Exercise requirements —
a. In the parole-ruling text, begin at the words "The California Court" and stop after "procedures and regulations.". Write that span out again with "Sixth Appellate District" in place of "Sixth District".
b. Answer from the parole-ruling text:
(i) How many prisoners are named as having been denied parole?
(ii) What sentences were those prisoners serving?
(iii) In what share of parole denials did the Board find the crime "especially" heinous, atrocious, or cruel?
c. Resume the parole-ruling text after its final sentence.

[begin Selected text]

The California Court of Appeals for the Sixth District has rejected a constitutional challenge to the Board of Parole Hearings' (Board) procedures and regulations.

The controversy over the Board's parole procedures arose after Donald Lewis, Morriss Bragg, Viet Ngo, Donnell Jameison, and Arthur Criscione were denied parole. Lewis and the other prisoners, each serving indeterminate life terms for murder, sought habeas relief.
After discovery and an extensive evidentiary hearing, the Superior Court granted the prisoners' habeas petitions. The court found that the Board was "carelessly distorting and misapplying" its regulations. The court pointed to the Board's finding in 100 percent of cases where parole was denied that the crime the defendant was convicted of was "especially" heinous, atrocious, or cruel as evidence that its decisions were not made on the basis of "detailed guidelines and individualized consideration." The term "especially," the court wrote, "cannot possibly apply in 100% of cases." According to the court, this demonstrated that the Board was applying its regulations arbitrarily.

Consequently, the court held that the Board's regulations were unconstitutionally vague as applied to the petitioners, and that the Board was violating separation of powers by conferring upon itself "absolute power over parole matters."

[end Selected text]
[begin Data listing]

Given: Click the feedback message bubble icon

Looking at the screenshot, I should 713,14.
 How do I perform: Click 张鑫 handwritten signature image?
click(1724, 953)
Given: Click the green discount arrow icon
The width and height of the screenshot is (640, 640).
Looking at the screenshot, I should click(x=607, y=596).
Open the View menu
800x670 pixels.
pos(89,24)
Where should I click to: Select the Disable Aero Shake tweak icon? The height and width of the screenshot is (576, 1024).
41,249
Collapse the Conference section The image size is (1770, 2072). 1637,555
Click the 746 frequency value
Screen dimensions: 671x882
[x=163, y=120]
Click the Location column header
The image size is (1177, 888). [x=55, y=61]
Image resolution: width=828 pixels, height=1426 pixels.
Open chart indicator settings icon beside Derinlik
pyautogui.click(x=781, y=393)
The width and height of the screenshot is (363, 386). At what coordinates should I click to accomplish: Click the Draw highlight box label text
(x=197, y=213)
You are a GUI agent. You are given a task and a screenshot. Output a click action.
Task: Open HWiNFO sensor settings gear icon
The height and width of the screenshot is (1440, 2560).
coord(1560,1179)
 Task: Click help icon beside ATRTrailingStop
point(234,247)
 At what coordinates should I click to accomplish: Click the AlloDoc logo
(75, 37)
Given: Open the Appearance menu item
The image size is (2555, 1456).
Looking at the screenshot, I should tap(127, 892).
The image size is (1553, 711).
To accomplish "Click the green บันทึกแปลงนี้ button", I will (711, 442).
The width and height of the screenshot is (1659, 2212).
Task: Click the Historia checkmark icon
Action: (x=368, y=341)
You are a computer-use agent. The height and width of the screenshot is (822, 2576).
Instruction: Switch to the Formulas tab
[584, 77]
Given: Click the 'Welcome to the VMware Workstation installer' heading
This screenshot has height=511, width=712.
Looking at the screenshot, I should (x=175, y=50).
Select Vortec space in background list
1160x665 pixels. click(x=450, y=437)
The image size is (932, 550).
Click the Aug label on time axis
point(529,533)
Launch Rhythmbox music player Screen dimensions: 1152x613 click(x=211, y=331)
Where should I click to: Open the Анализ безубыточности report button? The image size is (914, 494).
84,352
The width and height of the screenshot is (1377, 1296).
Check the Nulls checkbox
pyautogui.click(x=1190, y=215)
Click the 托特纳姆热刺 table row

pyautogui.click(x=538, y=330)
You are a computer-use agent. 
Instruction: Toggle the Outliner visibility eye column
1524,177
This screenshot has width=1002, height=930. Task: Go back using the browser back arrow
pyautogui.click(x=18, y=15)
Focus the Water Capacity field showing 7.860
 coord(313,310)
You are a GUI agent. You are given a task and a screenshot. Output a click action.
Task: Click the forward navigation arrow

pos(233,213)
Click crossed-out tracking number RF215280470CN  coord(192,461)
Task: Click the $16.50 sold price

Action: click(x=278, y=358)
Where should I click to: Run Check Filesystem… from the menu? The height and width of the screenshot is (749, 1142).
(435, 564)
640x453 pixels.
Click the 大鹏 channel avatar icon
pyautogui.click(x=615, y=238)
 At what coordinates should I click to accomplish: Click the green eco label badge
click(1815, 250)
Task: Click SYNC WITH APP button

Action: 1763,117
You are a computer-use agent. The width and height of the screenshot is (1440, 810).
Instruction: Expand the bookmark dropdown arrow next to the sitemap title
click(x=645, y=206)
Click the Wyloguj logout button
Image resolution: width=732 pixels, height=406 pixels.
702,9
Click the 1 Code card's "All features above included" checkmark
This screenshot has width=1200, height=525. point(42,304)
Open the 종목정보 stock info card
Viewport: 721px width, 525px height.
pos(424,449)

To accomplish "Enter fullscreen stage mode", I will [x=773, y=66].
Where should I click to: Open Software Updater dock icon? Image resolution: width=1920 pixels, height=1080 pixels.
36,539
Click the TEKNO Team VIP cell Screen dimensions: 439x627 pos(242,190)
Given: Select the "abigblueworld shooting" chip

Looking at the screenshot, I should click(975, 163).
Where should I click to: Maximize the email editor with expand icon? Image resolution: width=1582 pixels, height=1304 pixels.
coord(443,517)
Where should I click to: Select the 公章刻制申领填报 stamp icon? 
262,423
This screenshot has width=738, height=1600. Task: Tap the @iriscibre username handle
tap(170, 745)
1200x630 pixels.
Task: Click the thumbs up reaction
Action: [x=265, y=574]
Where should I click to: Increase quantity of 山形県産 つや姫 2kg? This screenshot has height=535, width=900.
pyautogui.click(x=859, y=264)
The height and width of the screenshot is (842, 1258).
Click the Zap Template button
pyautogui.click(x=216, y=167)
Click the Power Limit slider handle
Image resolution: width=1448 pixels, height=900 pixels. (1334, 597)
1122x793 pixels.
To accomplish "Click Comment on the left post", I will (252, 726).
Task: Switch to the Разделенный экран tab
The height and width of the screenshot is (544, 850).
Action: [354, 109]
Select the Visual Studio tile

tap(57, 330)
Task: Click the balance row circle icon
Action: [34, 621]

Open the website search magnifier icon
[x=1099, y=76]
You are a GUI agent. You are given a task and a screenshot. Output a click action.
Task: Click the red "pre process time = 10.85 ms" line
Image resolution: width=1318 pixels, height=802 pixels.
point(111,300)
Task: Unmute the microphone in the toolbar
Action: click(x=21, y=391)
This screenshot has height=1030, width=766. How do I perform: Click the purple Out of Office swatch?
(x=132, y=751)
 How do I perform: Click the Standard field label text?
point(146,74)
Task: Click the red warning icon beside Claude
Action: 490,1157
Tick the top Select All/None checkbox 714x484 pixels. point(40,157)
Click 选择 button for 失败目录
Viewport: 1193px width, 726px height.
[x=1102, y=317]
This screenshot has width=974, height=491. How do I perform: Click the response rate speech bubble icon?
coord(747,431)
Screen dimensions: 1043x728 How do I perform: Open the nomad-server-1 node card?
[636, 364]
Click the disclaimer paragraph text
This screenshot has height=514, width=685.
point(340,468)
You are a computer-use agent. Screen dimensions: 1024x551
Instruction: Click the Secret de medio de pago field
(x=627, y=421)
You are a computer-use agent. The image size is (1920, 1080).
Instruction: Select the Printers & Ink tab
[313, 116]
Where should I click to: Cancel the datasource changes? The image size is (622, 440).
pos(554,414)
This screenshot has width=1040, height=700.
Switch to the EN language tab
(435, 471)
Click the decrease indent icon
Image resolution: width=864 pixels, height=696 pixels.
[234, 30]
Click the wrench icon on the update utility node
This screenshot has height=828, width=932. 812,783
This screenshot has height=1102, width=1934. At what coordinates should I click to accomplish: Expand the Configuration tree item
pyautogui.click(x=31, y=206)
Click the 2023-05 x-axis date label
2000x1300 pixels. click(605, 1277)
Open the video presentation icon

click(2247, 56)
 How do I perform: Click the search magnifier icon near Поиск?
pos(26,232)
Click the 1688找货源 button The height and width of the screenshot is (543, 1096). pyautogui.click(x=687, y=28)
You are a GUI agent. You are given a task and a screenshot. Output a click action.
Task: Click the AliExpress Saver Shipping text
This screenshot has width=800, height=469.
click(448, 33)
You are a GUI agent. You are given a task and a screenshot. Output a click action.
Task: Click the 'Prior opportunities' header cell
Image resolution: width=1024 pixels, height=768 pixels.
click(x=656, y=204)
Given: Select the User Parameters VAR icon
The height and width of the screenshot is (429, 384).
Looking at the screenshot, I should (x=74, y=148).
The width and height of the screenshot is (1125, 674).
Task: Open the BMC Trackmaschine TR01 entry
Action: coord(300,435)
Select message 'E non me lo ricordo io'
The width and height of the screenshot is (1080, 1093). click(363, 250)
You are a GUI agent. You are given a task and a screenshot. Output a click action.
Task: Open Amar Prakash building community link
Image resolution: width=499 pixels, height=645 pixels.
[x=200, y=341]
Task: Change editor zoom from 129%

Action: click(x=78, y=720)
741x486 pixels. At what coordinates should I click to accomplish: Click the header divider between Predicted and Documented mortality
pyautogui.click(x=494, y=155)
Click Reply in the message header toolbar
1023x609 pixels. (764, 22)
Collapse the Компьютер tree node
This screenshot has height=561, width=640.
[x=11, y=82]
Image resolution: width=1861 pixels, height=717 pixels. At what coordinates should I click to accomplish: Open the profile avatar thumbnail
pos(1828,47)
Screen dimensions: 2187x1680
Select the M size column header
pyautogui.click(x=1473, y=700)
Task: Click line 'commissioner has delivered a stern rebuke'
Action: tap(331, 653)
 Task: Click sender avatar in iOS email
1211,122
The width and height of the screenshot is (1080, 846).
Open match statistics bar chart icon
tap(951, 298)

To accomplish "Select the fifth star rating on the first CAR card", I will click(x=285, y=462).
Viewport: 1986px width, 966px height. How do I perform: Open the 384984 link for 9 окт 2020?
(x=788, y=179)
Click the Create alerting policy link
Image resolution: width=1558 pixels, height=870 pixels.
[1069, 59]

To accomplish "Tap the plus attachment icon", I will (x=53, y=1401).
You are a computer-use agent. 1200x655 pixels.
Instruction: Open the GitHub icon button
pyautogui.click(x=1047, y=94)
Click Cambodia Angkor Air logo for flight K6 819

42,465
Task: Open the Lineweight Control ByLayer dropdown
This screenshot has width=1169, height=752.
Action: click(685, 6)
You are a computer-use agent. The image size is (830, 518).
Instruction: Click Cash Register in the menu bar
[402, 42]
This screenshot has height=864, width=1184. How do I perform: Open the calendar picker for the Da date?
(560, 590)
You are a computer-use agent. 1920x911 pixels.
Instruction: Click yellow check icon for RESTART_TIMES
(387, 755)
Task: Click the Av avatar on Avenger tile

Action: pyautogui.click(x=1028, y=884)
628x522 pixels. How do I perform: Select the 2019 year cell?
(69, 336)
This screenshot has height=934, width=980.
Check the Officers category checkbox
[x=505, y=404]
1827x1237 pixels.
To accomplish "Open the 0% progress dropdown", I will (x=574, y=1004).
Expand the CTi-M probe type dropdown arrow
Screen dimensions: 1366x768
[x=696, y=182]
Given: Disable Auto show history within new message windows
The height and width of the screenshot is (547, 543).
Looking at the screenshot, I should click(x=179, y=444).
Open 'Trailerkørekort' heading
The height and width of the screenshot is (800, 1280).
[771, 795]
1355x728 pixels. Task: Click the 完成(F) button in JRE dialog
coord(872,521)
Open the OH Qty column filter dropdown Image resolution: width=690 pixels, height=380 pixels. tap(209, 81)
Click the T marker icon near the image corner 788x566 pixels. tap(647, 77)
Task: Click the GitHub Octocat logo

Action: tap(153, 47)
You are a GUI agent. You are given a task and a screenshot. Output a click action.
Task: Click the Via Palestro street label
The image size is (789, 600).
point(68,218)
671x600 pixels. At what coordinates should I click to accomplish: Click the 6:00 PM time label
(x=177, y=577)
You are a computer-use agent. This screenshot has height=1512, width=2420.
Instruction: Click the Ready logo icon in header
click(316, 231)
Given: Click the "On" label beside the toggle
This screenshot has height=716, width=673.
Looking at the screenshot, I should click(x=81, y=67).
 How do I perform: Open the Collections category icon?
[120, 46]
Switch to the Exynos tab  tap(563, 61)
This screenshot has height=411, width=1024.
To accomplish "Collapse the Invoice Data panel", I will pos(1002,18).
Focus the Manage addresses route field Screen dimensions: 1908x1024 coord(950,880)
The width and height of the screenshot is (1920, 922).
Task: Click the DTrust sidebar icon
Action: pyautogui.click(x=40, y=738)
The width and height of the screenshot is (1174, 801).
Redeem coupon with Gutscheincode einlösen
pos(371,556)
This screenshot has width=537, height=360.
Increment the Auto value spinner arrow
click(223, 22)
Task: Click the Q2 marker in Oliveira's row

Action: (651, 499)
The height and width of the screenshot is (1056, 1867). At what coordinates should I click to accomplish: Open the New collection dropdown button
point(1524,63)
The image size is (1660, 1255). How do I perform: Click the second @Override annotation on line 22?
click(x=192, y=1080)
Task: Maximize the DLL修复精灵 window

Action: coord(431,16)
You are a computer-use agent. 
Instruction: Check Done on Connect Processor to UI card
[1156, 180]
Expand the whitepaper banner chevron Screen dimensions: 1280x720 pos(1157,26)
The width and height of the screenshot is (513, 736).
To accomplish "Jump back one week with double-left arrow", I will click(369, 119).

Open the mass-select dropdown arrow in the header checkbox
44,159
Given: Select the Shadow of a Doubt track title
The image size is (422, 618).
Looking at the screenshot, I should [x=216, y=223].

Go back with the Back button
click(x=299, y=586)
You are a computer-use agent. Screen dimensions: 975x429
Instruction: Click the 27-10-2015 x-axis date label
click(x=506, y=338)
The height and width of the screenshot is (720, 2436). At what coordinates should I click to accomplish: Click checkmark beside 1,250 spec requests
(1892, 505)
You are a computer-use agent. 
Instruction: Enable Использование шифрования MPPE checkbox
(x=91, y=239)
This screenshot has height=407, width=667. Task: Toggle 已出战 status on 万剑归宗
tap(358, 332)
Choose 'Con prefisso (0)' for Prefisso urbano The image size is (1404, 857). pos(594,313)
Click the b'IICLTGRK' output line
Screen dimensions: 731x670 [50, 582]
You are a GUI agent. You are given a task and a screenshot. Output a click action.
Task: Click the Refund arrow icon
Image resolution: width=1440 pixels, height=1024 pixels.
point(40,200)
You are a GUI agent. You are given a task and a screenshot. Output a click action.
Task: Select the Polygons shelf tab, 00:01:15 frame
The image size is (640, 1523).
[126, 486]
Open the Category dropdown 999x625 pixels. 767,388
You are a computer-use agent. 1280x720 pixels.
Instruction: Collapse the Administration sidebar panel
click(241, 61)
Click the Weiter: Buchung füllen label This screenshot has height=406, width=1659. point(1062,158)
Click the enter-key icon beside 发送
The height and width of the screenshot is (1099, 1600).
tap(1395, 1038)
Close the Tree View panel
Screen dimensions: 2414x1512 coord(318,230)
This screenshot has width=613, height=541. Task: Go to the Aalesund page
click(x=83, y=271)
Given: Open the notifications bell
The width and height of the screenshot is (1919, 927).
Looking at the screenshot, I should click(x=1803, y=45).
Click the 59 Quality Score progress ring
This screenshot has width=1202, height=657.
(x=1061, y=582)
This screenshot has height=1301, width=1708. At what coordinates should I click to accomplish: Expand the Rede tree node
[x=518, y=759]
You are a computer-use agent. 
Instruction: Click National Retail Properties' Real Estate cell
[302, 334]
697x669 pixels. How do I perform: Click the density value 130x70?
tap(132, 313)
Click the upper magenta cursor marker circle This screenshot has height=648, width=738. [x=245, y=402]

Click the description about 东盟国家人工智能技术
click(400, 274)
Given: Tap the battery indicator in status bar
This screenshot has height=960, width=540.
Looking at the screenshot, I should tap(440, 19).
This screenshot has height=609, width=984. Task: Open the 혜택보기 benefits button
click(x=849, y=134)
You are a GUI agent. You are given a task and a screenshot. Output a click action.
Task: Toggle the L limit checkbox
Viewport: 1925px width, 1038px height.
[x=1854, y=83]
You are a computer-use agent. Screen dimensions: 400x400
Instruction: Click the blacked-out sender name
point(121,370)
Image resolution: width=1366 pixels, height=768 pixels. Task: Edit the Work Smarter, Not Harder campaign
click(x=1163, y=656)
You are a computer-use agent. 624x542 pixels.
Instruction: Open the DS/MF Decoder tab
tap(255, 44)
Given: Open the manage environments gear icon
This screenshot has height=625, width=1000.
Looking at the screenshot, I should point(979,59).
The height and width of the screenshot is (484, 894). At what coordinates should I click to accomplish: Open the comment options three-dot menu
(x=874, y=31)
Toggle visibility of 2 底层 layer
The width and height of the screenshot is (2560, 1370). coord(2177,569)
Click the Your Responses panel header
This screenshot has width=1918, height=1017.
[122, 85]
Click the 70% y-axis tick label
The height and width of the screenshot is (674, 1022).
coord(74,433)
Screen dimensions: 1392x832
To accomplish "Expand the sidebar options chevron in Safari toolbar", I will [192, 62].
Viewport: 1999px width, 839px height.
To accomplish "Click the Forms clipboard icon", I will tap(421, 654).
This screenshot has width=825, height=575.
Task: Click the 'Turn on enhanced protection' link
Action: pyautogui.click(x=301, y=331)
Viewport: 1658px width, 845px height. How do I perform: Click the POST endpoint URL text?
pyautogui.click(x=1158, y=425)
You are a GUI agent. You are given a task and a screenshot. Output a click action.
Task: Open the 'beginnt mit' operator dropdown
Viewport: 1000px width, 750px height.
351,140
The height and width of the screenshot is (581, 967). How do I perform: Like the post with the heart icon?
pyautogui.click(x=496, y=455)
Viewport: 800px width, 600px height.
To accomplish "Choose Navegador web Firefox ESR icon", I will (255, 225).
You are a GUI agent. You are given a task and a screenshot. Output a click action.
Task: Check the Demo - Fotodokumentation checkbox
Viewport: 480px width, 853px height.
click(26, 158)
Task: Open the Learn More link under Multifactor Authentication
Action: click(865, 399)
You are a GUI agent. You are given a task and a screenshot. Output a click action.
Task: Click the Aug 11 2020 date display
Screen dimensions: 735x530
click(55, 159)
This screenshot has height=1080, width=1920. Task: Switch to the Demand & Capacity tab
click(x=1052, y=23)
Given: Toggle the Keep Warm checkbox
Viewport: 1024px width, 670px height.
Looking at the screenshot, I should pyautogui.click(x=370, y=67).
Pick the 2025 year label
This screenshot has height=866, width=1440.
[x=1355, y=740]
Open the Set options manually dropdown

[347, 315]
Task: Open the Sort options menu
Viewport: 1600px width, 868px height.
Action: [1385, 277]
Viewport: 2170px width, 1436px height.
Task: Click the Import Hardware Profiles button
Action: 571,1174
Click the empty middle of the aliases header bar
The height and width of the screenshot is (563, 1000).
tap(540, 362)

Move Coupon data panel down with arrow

[end Data listing]

Answers provided —
a.
The California Court of Appeals for the Sixth Appellate District has rejected a constitutional challenge to the Board of Parole Hearings' (Board) procedures and regulations.

b.
(i) Five: Donald Lewis, Morriss Bragg, Viet Ngo, Donnell Jameison, and Arthur Criscione.
(ii) Indeterminate life terms for murder.
(iii) 100 percent.

c.
The Board appealed the Superior Court's decision after it was directed to implement a training program for its members in the application of parole suitability criteria as explained by relevant state and federal judicial opinions, including continuing education for commissioners as new case law is published.

In a decision handed down March 13, 2009, the appeals court reversed. "In reviewing the Board's decision that an inmate is not suitable for parole the question is whether or not the Board's conclusion that a particular inmate poses a current danger to society is supported by the Board's analysis of the various unsuitability and suitability factors, not whether or not the Board habitually describes all commitment offenses as 'especially' heinous, atrocious, or cruel." Accordingly, the Superior Court's finding that the Board's parole procedures were being misapplied and were unconstitutionally vague was reversed.

The court of appeals' decision did not foreclose all relief for the prisoners, though. The court reserved judgment on the merits of the prisoners' individual petitions, remanding the matter to the Superior Court for further proceedings.

See: In re Donald Ray Lewis, 172 Cal.App.4th 13, 91 Cal.Rptr.3d 72 (6th App. Dist, 2009).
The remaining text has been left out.